(Data for analysis)

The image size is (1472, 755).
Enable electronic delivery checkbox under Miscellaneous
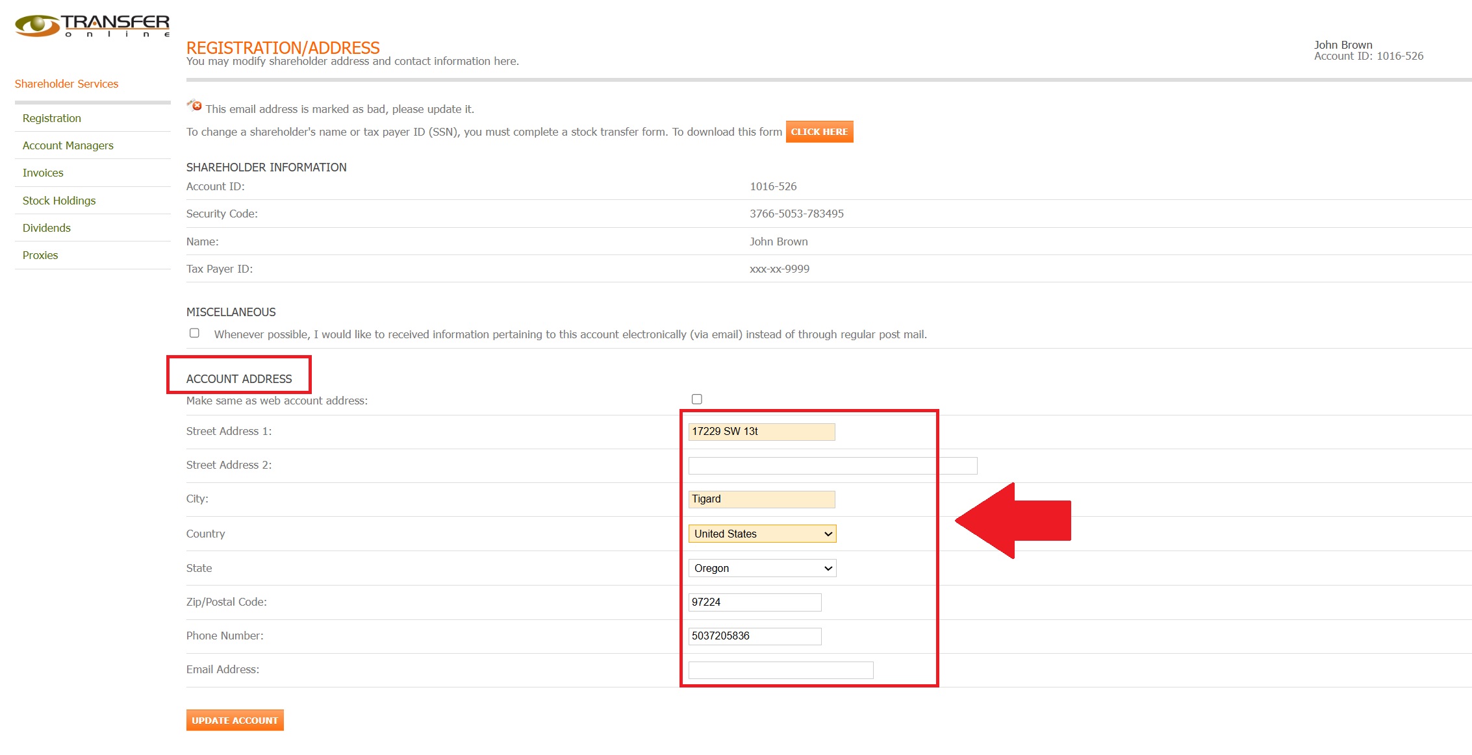pyautogui.click(x=194, y=333)
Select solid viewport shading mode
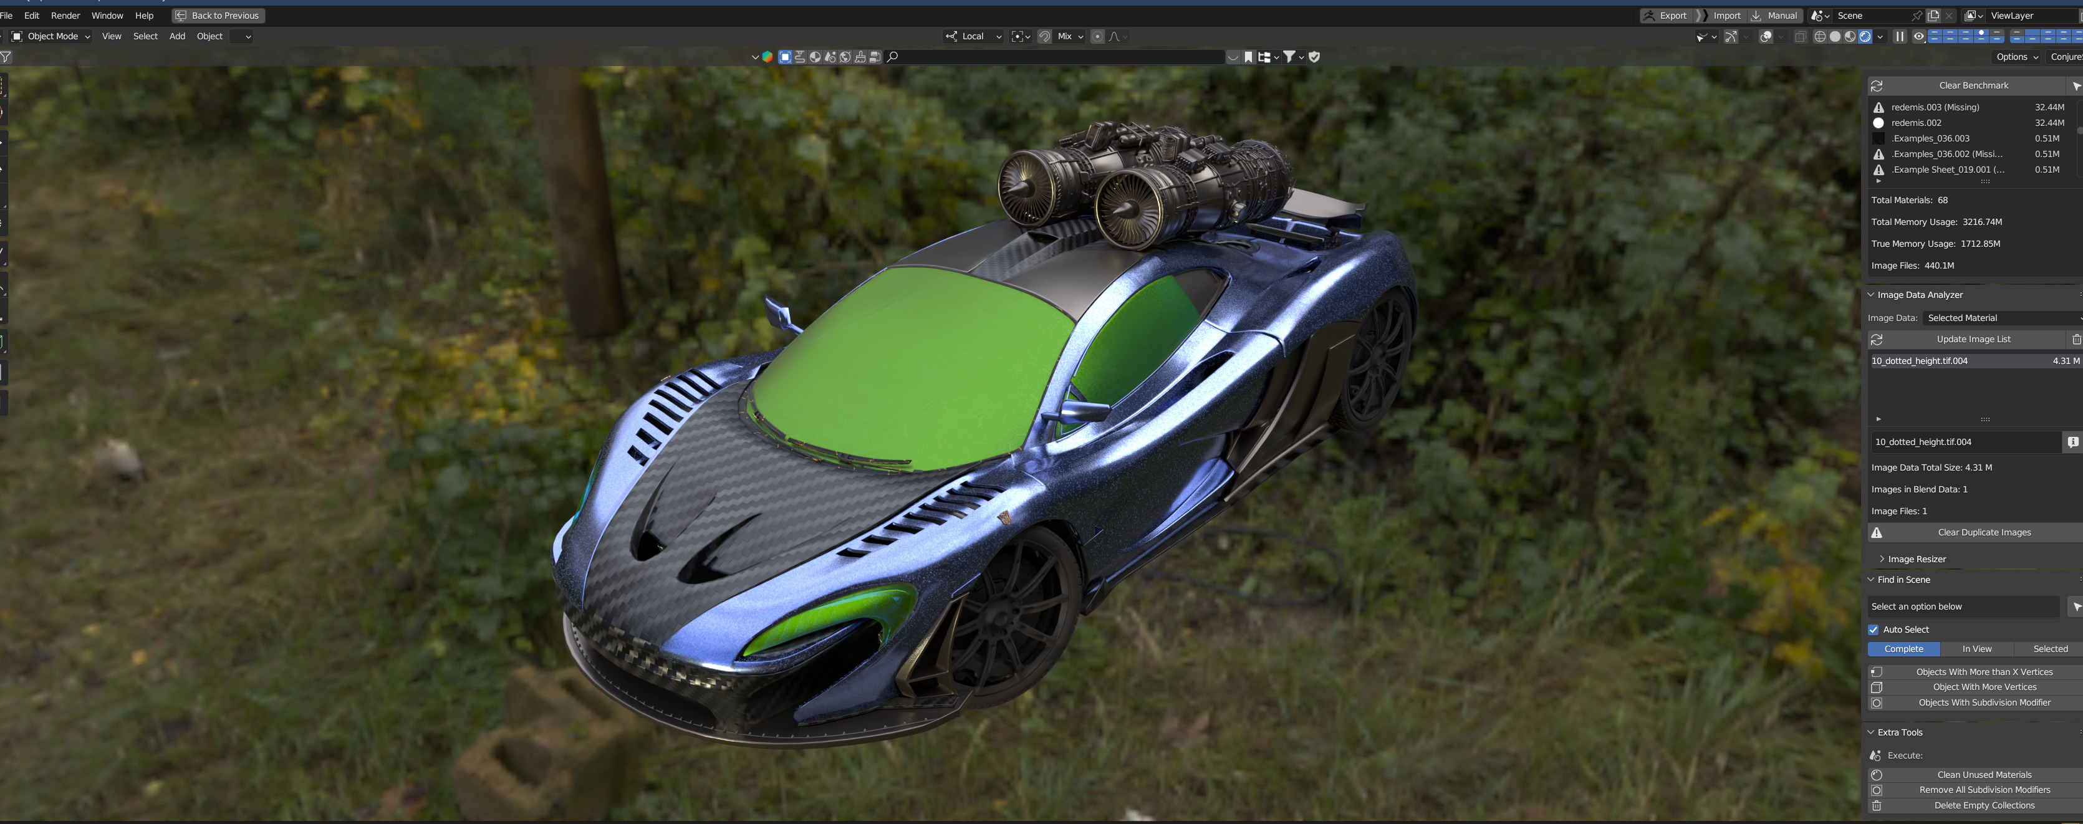This screenshot has width=2083, height=824. [x=1835, y=36]
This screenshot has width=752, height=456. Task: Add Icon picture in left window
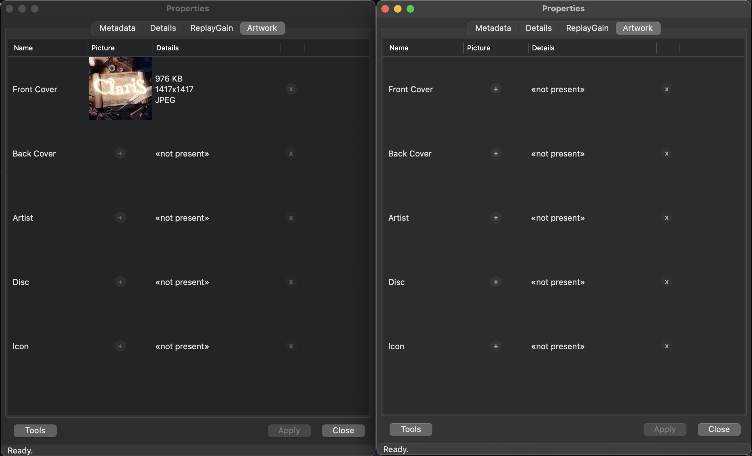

(End Data for analysis)

From the line containing "Select solid viewport shading mode" to the final line above, both included, transcribe every line exactly and leave all pictures out.

Select solid viewport shading mode
This screenshot has width=2083, height=824. [x=1835, y=36]
This screenshot has width=752, height=456. Task: Add Icon picture in left window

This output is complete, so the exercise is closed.